No ramal Japeri, as composições circulam apenas entre a Central do Brasil e Nova Iguaçu, com intervalos de 15 minutos. Já no ramal Saracuruna, quem viaja entre Gramacho e a Central aguarda cerca de 20 minutos. No trecho entre Saracuruna e Gramacho, a TrensRJ informou que é obrigatório realizar uma troca de trem na estação Campos Elíseos para completar o trajeto, devido a falhas no sistema de energia.
Operação parcial e intervalos nos ramais
- Ramal Santa Cruz: As viagens ocorrem com tempo médio de espera de 9 minutos entre as saídas.
- Ramal Deodoro: A linha opera com o fluxo mais frequente da manhã, mantendo a média de 8 minutos.
- Ramal Belford Roxo: O tráfego de trens segue a grade regular, com intervalos de 15 minutos para os usuários.
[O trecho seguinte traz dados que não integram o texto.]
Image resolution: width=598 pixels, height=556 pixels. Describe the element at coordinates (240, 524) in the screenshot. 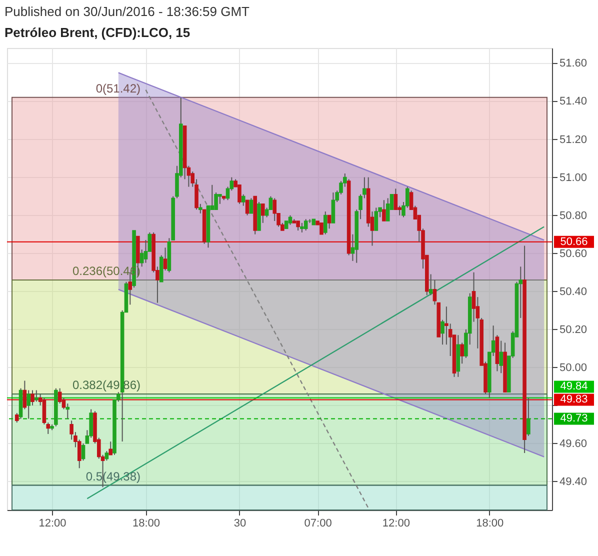

I see `x-tick-label: 30` at that location.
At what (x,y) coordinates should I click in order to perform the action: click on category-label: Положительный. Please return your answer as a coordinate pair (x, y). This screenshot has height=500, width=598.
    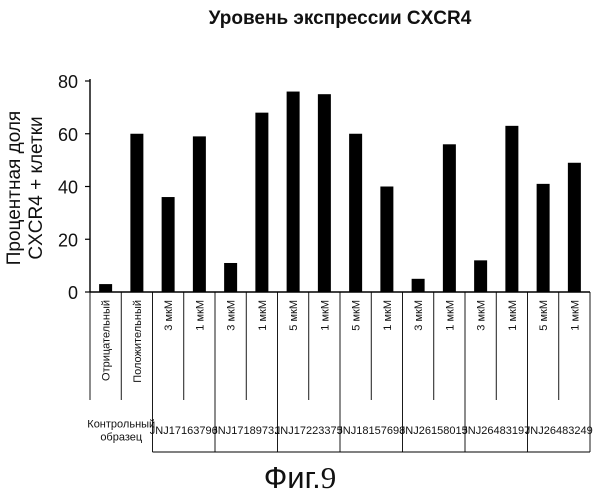
    Looking at the image, I should click on (138, 342).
Ventos de 100 km/h deixam rastro de destruição
Os transtornos na mobilidade são reflexos de uma frente fria severa que registrou rajadas de vento superiores a 100 km/h na última quarta-feira. O clima extremo provocou quedas de estruturas e causou mortes na capital fluminense, mobilizando as forças de segurança e Defesa Civil.
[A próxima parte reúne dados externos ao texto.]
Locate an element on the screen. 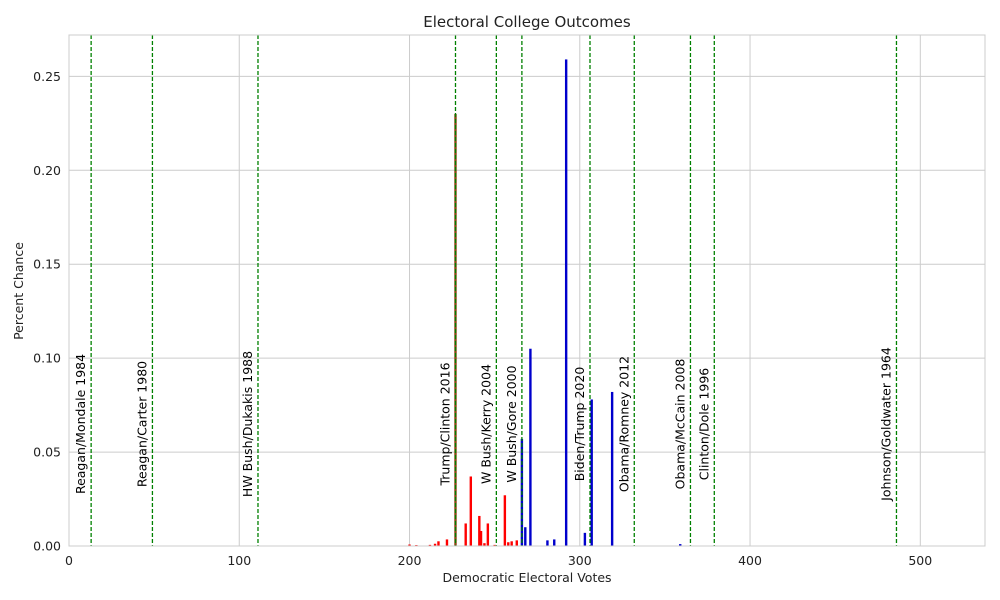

Além das vítimas fatais confirmadas, as autoridades monitoram ocorrências graves em outros pontos do estado. Em Angra dos Reis, equipes de resgate realizam buscas por um pescador que desapareceu no mar durante a ventania que atingiu a Costa Verde. A queda de um muro na rede ferroviária também foi um dos prejuízos contabilizados pelas equipes de manutenção.